Executive director of the Charter Committee of Greater Cincinnati
The only hope the fall election will provide is Cincinnati's third choice. Citizens in most U.S. cities do not have a third choice. In most cities you can vote for the Republicans -- shortsighted, closed minded and divisive -- or the Democrats -- irresponsible, unscrupulous and power hungry.
But in Cincinnati you have a third choice -- the Charter Committee of Greater Cincinnati. For 80 years the Charter Committee has been running candidates for city council. We've always elected at least one council member and have had a majority on council several times.
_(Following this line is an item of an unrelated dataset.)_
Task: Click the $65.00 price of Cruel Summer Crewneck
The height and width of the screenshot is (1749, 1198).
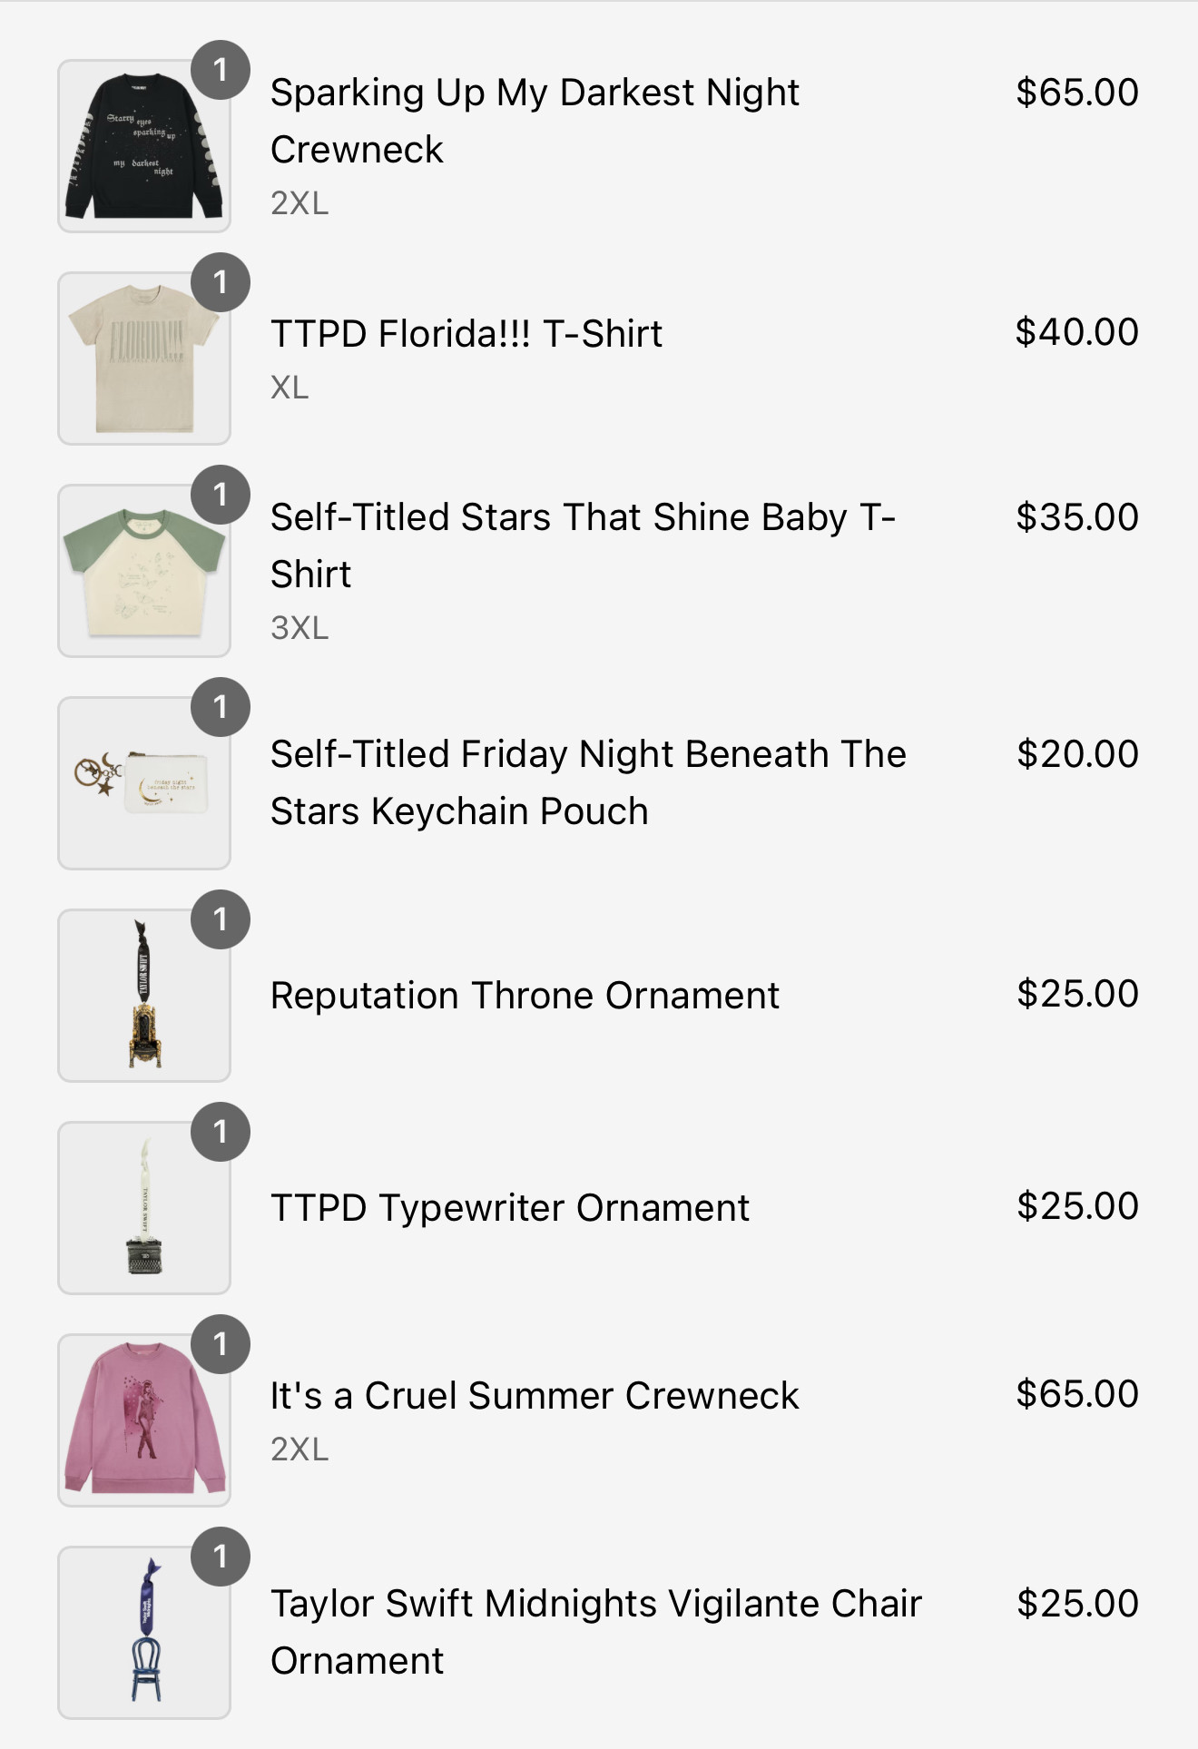Action: [x=1077, y=1394]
We don't run career politicians, so our candidates don't go on to run for Congress or President. We just run normal citizens who want to try to make Cincinnati a great place to live. This notion always confuses the national political parties.
In 2003, Charterite candidates include John Schlagetter, Christopher Smitherman and Jim Tarbell. Our candidates' campaign platform has five points:
· Support the repeal of Article 12.
· Support public funding for the arts. Arts are vital to maintaining a high quality of life in Cincinnati.
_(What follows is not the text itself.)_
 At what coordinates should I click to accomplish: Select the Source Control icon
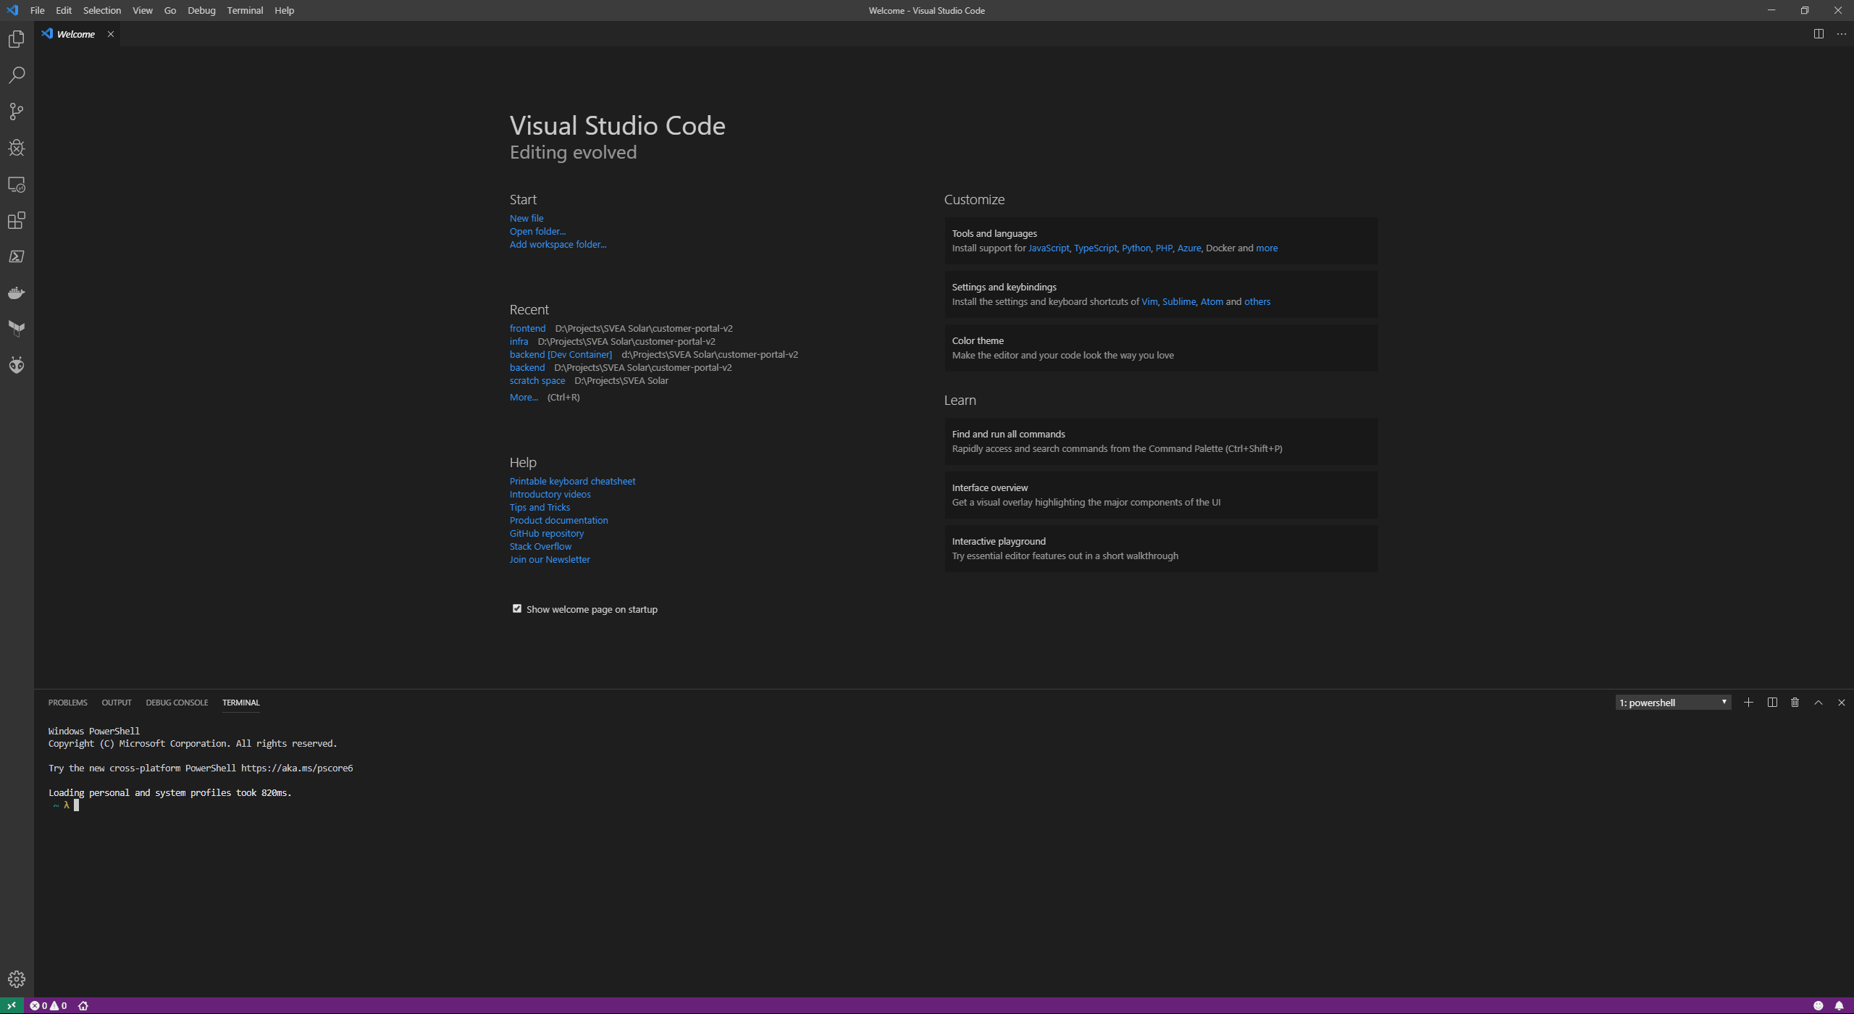[x=16, y=112]

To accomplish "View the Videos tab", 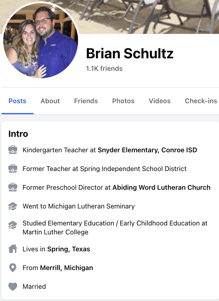I will pyautogui.click(x=160, y=101).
· Restore and protect municipal environmental programs, including curbside recycling, urban forestry and air quality programs.
· Exciting and dynamic business districts are the heart of neighborhoods. The city needs to grow these business districts with effective planning and aggressive code enforcement, along with incentives to create new business start-ups and jobs.
· Increased police visibility in our neighborhoods and strong incentives to encourage police officers and firefighters to live in the city.
This platform states what the Charter Committee and our candidates support. It is what we will do if elected to council. Don't forget to ask the national political parties where their platform is, and don't forget to remind them that in Cincinnati we have a third choice.
President of Blue Chip Young Republicans
Back to the basics: That's the only glimmer of hope that would make this election worth voting in.
Will any candidates get it? For the sake of Cincinnati and the region, we must make them understand.
The first and biggest issue: crime. No one is going to stay where they don't feel safe, and jobs (that means companies) won't go where their employees fear to travel. The police have implemented a variety of "reforms," many based upon social theories with highly suspect numbers, and they need to be supported. Do we all have stories of how we were "offended" by the police? Sure. But with the murder du jour airing to the world and in the process killing our neighborhoods, let the police focus on real problems while we all work on our manners.
Second, we desperately need some real planning. Council has been reacting to every headline or sob story for the past 10 years without focusing on or being dedicated to a long-term plan. Balance the neighborhoods with downtown. Then figure out if the neighborhood needs drug sweeps, potholes filled or new sidewalks -- not Band-Aid social programs. Downtown is now a consultant's dream: After five years and $1.5 billion focused on the riverfront, the "new" idea is to focus on Fountain Square and Washington Park. Great, but can we get the last project done before shifting gears?
As for the cacophony of boycotter issues, puuulllleeeeaaassssee. At best, only a half dozen or so of the myriad "demands" could even be addressed by the city, and most of those have been. The infighting has shown the real intentions of the boycott leaders. Now it is time to look at the legitimacy of the remaining issues and deal with them in a reasoned manner.
Cincinnatians need careers, not just jobs. We need to be able to afford our own housing, not just participate in a plan that calls it affordable. To do this, we need to go back to the basics of city government being transparent: taking care of the infrastructure, not to mention the aging sewers, and keeping the streets safe (affordably) so that we can live our lives without government strings, intervention or "support."
President of Hamilton County Young Democrats
Electing the Democratic Party's city council slate of seven is the only hope that we have for this fall's election. By electing the Democratic endorsed candidates, city council will continue the progress that the current Democratic majority has made. Consider a few of the key accomplishments made by the current council Democrats: the Convention Center expansion; resolution of several boycott issues; the opening and expansion of several key arts institutions; Over-the-Rhine is back on its feet and progress continues to be made. The Democratic agenda has turned Cincinnati around for all citizens, and this is just the start.
The values and teamwork that the 2003 Democratic slate will bring to City Hall shows both great promise and vision for our future. We should all hope the following Democrats are elected to city council.
First the non-incumbents: Former State Representative Sam Britton is a community activist from Madisonville who will be helpful in lobbying Columbus. Howard Bond is a longtime small business owner who resides in North Avondale and served as a Cincinnati Public Schools board member. Recently appointed to Paul Booth's council seat, Laketa Cole of Bond Hill continues to champion neighborhood revitalization and is sure to bring excitement as the "Cole Train" travels throughout the city.
The incumbents: Vice Mayor Alicia Reece of Bond Hill has persistently worked for small business development and health care issues. An advocate for police and safety issues, John Cranley of East Price Hill continues to ensure efficiency in basic services. David Crowley, the owner of Crowley's bar in Mount Adams and a resident of East Walnut Hills, has proven to be the strongest voice for progressive causes in Cincinnati. David Pepper of Mount Adams has provided leadership and has lived up to high expectations after becoming council's top vote getter in his first election in 2001.
Each month, CityBeat poses a question to young leaders in the local Democrat and Republican parties as well as a selected third party or independent activist.